- _Passage shown_
——————

We and our children are sinners who are in need of grace. Even though everyone in the family has trusted the Lord, there is a need for us to correct ourselves and grow each day in faith, wisdom and service of the Lord. Thus, we must examine ourselves regularly in the light of God’s Word and with the help of the Holy Spirit. We must be quick to repent from all sins, and be diligent to grow in faith and obedience. We must not assume we are perfect. Neither should we be complacent about our need to grow in the Lord. We should also, like Job who prayed for the sanctification of his children, be concerned about our children’s salvation and sanctification (cf. Job 1:5).
The Scriptures make it plain that parents are to raise their children in the discipline and instruction of God’s Word. We cannot take this responsibility lightly. Christian parenting is impossible without the teaching of God’s Word. “I have esteemed the words of his mouth more than my necessary food” (Job 23:12). Providing Biblical knowledge is more important than preparing breakfast, lunch or dinner. We cannot afford not to teach our children God’s Word daily. Instruction of God’s Word should not be just a matter of Sunday school, but a daily affair of our home. If we would not daily feed our children God’s Word, they will be spiritually impoverished. Let us neither ignore nor despise the importance of daily teaching God’s truth to our children.

——————

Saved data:
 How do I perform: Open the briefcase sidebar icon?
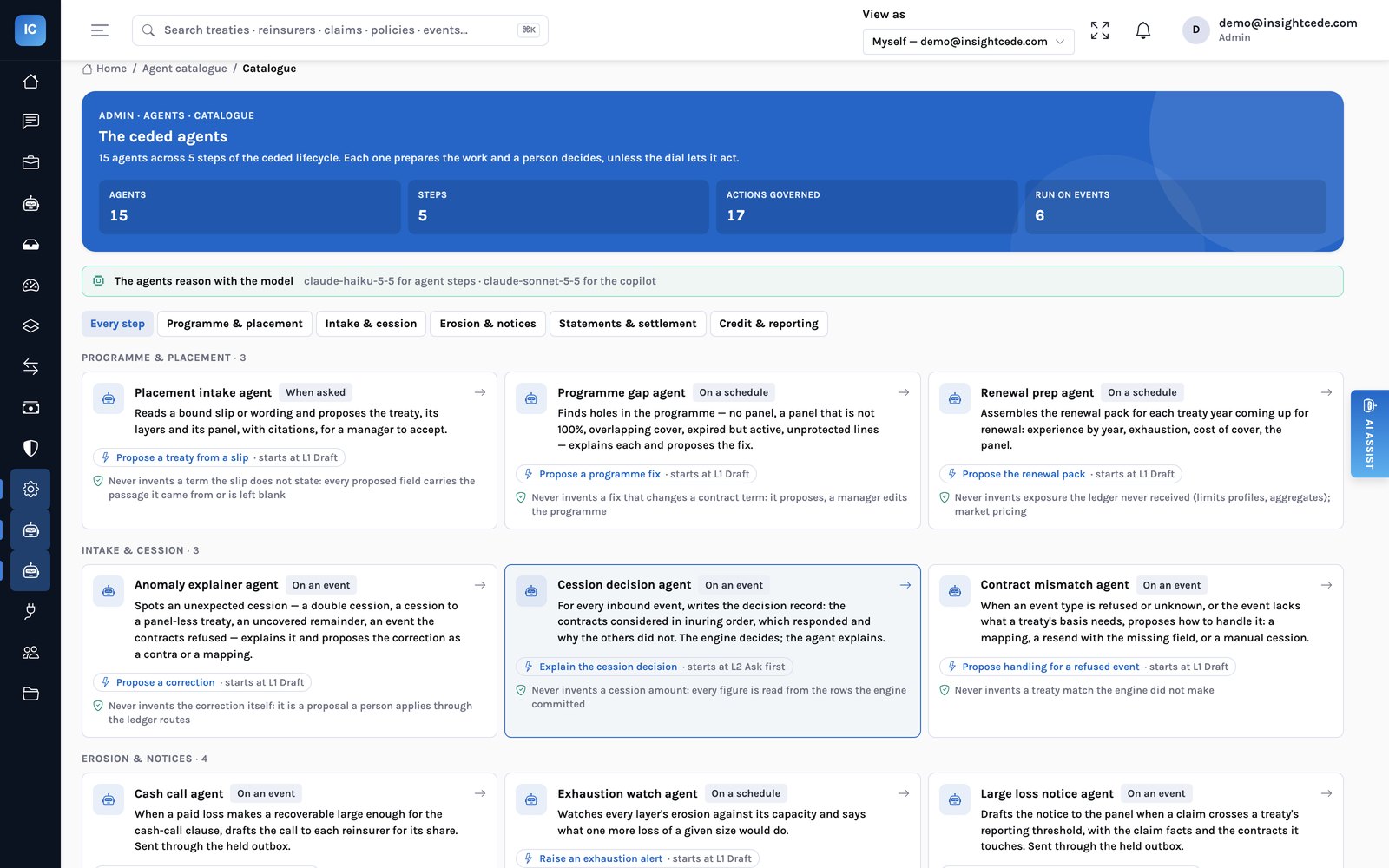tap(30, 162)
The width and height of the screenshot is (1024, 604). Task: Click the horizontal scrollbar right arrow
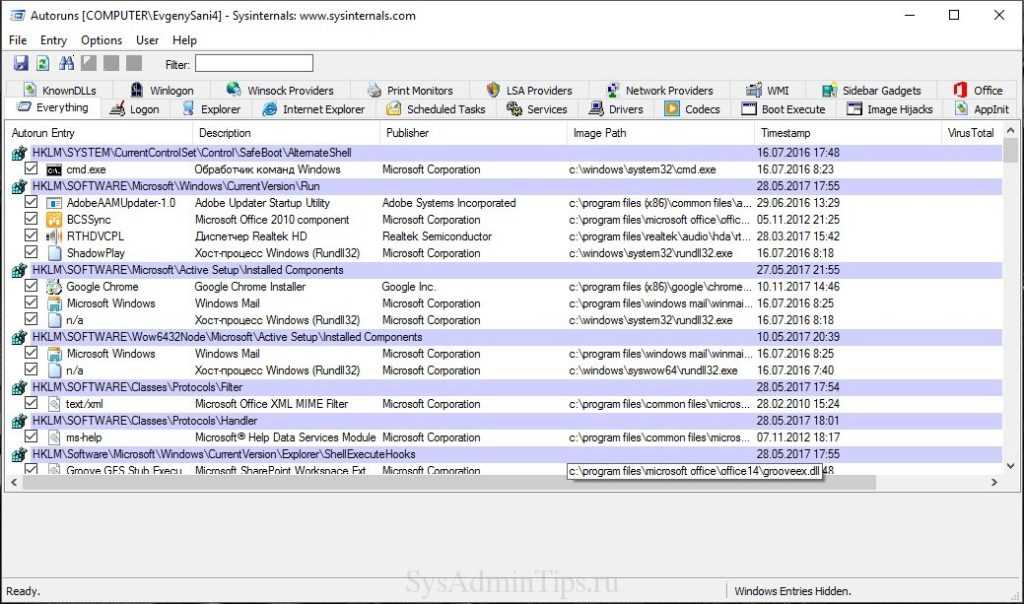click(994, 483)
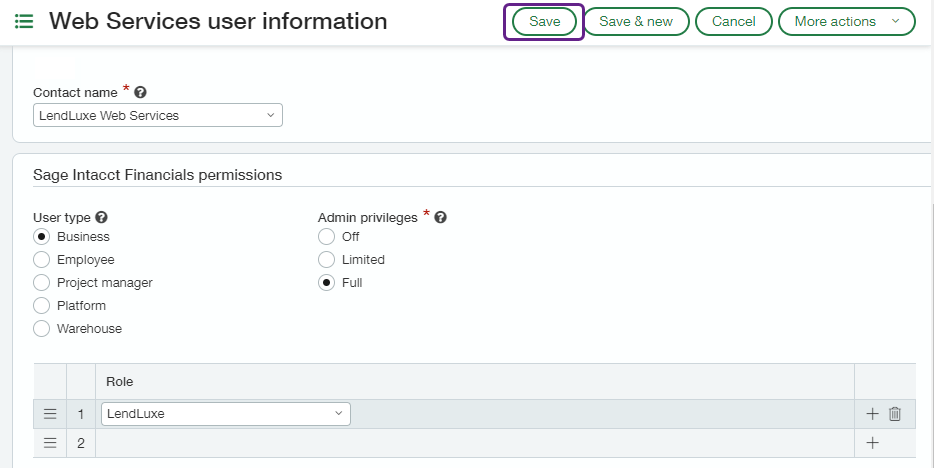The image size is (934, 468).
Task: Add a row using row 2 plus icon
Action: click(872, 443)
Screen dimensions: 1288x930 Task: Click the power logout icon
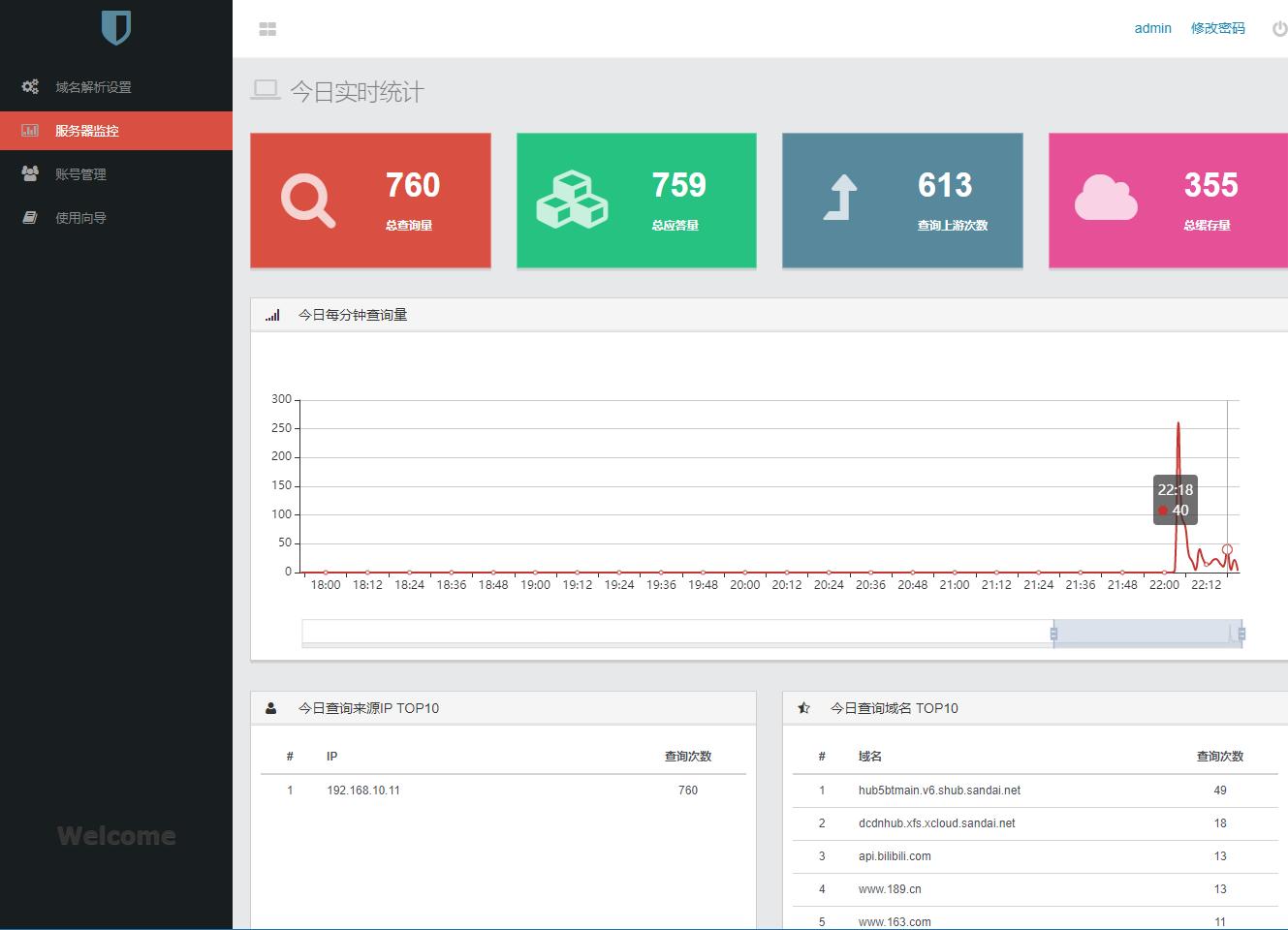(1279, 29)
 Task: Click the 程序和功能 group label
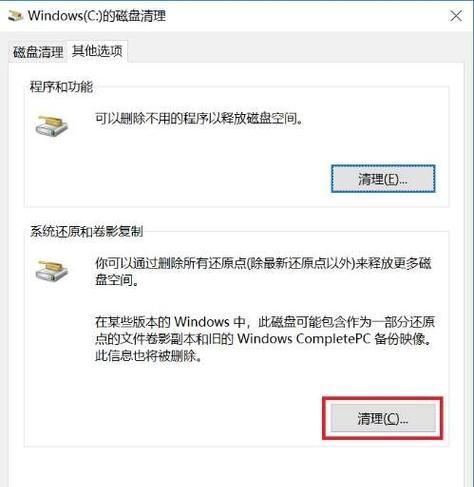coord(61,87)
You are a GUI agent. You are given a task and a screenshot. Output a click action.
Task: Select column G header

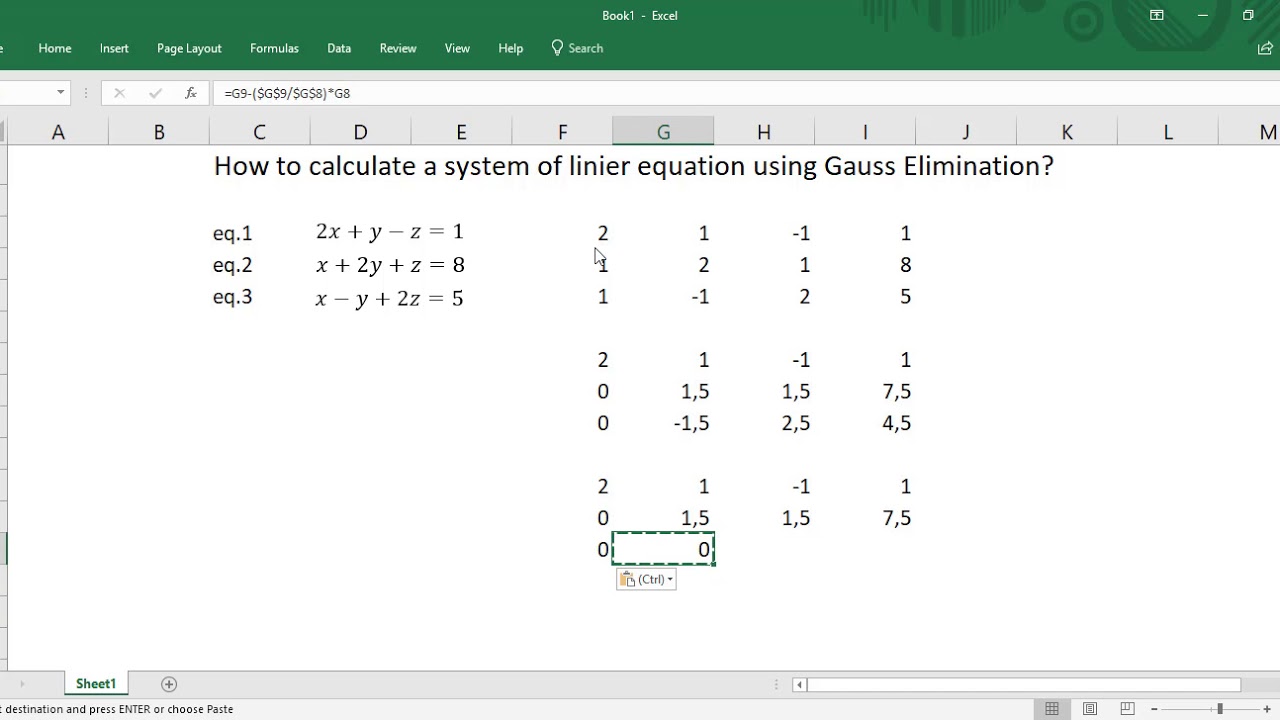pos(663,132)
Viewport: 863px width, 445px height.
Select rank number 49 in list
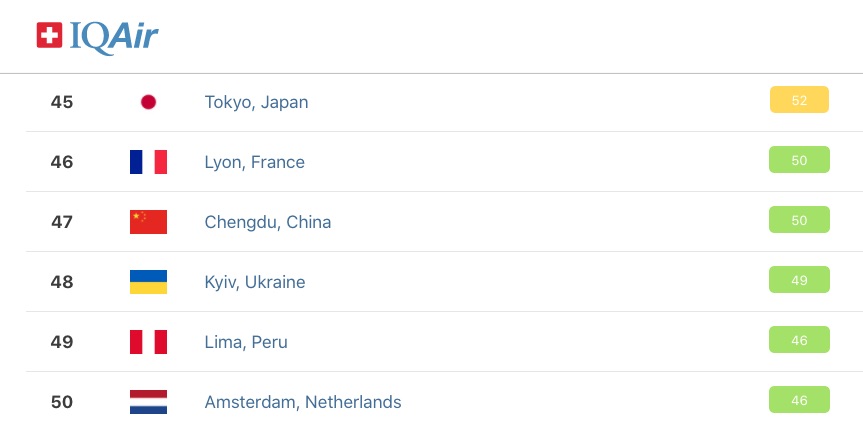[62, 342]
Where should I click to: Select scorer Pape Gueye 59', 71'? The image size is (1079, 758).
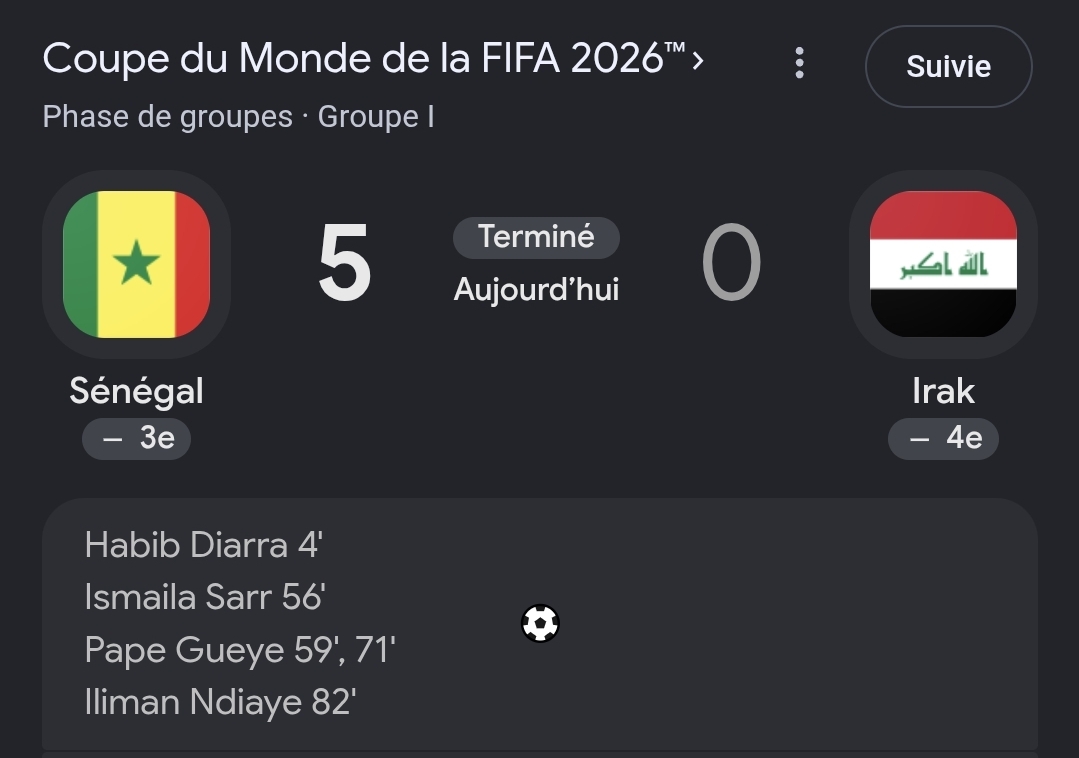coord(240,650)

——————

- _Tasks_
A – Translate this sentence from the passage on Christian parenting into Spanish: "We cannot take this responsibility lightly."
B – Pick up the passage on Christian parenting after its last sentence and continue it with a few more sentences.
The data comes from a different source than the passage on Christian parenting.

- _Expected results_
A – No podemos tomar esta responsabilidad a la ligera.

B –
For all those who love God, nothing is more enjoyable on earth than serving their God. Joshua said it best – “as for me and my house, we will serve the LORD” (Joshua 24:15). Our homes itself must be a place of service to God and His people. Hospitality is one of the best ways we can serve God. Together with our children, we can serve others in Christ’s name. We can welcome unbelieving friends (even our teenage children’s friends) and tell them of the Gospel. We can entertain, comfort, counsel and strengthen believers and servants of God. We can be loving hosts of the fellowship meetings of our church and visiting missionaries. We can be compassionate and zealous in praying together as a family for fellow brethren, leaders of the church, missionaries, missions and the church. As a family, our major family activities can be participating in church activities, serving in various ministries and cheerfully giving for the Lord. Whenever possible, use the family car to fetch those who have difficulty in getting to church or fellowship meetings. When Christian parents make serving the Lord their main preoccupation, their children will have a compelling pattern to emulate.